# Flavio Insinna e le frasi pro-immigrazione a L'eredità



## fabri47 (17 Ottobre 2019)

Il presentatore de *L'eredità*, *Flavio Insinna*, nelle ultime puntate del game show si è lasciato andare ad affermazioni che lasciano intravedere il suo pensiero riguardo il tema dell'*immigrazione*. 

Nella puntata odierna appena conclusa, mentre stava svelando al campione Gabriele quale fosse la risposta esatta nel gioco finale della ghigliottina, ha affermato "_*alzare i muri in tema d'accoglienza, è una cosa che non si fa*, è molto più utile costruire ponti_" (il concorrente ha scritto "Alzare" come risposta e "Muro" era tra le parole suggerite).

Una frase simile, peraltro, l'aveva già detta qualche giorno prima, quando sul finire della puntata, dopo aver svelato ad una concorrente la risposta esatta, sempre nella ghigliottina, che era "Ponte", ha gridato "_*su i ponti e giù i muri*_".


----------



## fabri47 (17 Ottobre 2019)




----------



## MassimoRE (17 Ottobre 2019)

E allora?


----------



## fabri47 (17 Ottobre 2019)

fabri47 ha scritto:


> Il presentatore de *L'eredità*, *Flavio Insinna*, nelle ultime puntate del game show si è lasciato andare ad affermazioni che lasciano intravedere il suo pensiero riguardo il tema dell'*immigrazione*.
> 
> Nella puntata odierna appena conclusa, mentre stava svelando al campione Gabriele quale fosse la risposta esatta nel gioco finale della ghigliottina, ha affermato "_*alzare i muri in tema d'accoglienza, è una cosa che non si fa*, è molto più utile costruire ponti_" (il concorrente ha scritto "Alzare" come risposta e "Muro" era tra le parole suggerite).
> 
> Una frase simile, peraltro, l'aveva già detta qualche giorno prima, quando sul finire della puntata, dopo aver svelato ad una concorrente la risposta esatta, sempre nella ghigliottina, che era "Ponte", ha gridato "_*su i ponti e giù i muri*_".


.


----------



## DMZtheRockBear (17 Ottobre 2019)

Sort d trmon abbrnecchiat


----------



## Toby rosso nero (17 Ottobre 2019)

fabri47 ha scritto:


> Il presentatore de *L'eredità*, *Flavio Insinna*, nelle ultime puntate del game show si è lasciato andare ad affermazioni che lasciano intravedere il suo pensiero riguardo il tema dell'*immigrazione*.
> 
> Nella puntata odierna appena conclusa, mentre stava svelando al campione Gabriele quale fosse la risposta esatta nel gioco finale della ghigliottina, ha affermato "_*alzare i muri in tema d'accoglienza, è una cosa che non si fa*, è molto più utile costruire ponti_" (il concorrente ha scritto "Alzare" come risposta e "Muro" era tra le parole suggerite).
> 
> Una frase simile, peraltro, l'aveva già detta qualche giorno prima, quando sul finire della puntata, dopo aver svelato ad una concorrente la risposta esatta, sempre nella ghigliottina, che era "Ponte", ha gridato "_*su i ponti e giù i muri*_".
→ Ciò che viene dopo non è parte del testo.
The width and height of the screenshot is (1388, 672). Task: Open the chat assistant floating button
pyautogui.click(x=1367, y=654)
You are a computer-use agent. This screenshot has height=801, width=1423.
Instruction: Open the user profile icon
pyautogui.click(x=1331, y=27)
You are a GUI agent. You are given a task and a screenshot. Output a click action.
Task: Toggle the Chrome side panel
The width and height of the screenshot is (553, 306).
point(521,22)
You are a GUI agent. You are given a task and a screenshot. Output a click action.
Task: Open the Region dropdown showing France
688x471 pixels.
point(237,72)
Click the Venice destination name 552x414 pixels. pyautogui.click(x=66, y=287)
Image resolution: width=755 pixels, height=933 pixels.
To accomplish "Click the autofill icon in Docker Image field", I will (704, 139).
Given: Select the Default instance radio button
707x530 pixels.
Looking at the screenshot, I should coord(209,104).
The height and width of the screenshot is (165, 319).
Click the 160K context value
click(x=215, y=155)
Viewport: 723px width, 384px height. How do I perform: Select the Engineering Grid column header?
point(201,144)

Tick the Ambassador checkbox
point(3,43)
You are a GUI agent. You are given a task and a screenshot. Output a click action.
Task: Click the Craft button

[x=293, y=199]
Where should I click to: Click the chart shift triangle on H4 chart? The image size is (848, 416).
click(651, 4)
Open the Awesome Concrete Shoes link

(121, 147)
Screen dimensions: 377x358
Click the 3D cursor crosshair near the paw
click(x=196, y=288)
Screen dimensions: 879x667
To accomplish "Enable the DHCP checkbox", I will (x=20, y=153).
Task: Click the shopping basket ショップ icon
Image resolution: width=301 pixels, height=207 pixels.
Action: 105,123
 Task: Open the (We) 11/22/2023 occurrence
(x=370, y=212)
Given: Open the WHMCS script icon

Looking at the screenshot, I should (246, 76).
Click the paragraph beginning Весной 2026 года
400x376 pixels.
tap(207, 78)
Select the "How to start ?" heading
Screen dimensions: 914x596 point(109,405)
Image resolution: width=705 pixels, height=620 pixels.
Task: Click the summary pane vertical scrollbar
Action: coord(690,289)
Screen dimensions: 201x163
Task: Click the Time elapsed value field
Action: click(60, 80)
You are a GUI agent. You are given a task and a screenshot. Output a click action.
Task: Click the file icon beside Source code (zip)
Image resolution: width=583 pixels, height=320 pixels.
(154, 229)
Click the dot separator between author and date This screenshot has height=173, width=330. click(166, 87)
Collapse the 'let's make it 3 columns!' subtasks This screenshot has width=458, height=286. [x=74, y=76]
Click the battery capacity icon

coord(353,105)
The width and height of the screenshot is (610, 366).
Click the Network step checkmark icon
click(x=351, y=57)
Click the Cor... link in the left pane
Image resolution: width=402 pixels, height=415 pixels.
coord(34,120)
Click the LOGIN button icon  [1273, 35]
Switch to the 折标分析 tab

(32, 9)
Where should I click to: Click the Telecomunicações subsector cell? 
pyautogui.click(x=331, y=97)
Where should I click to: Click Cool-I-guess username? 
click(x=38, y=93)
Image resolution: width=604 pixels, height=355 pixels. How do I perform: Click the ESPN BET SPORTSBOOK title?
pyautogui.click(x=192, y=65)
Per la legge del contrappasso dovrebbe fare il conduttore di The Wall.


----------



## admin (17 Ottobre 2019)

fabri47 ha scritto:


> Il presentatore de *L'eredità*, *Flavio Insinna*, nelle ultime puntate del game show si è lasciato andare ad affermazioni che lasciano intravedere il suo pensiero riguardo il tema dell'*immigrazione*.
> 
> Nella puntata odierna appena conclusa, mentre stava svelando al campione Gabriele quale fosse la risposta esatta nel gioco finale della ghigliottina, ha affermato "_*alzare i muri in tema d'accoglienza, è una cosa che non si fa*, è molto più utile costruire ponti_" (il concorrente ha scritto "Alzare" come risposta e "Muro" era tra le parole suggerite).
> 
> Una frase simile, peraltro, l'aveva già detta qualche giorno prima, quando sul finire della puntata, dopo aver svelato ad una concorrente la risposta esatta, sempre nella ghigliottina, che era "Ponte", ha gridato "_*su i ponti e giù i muri*_".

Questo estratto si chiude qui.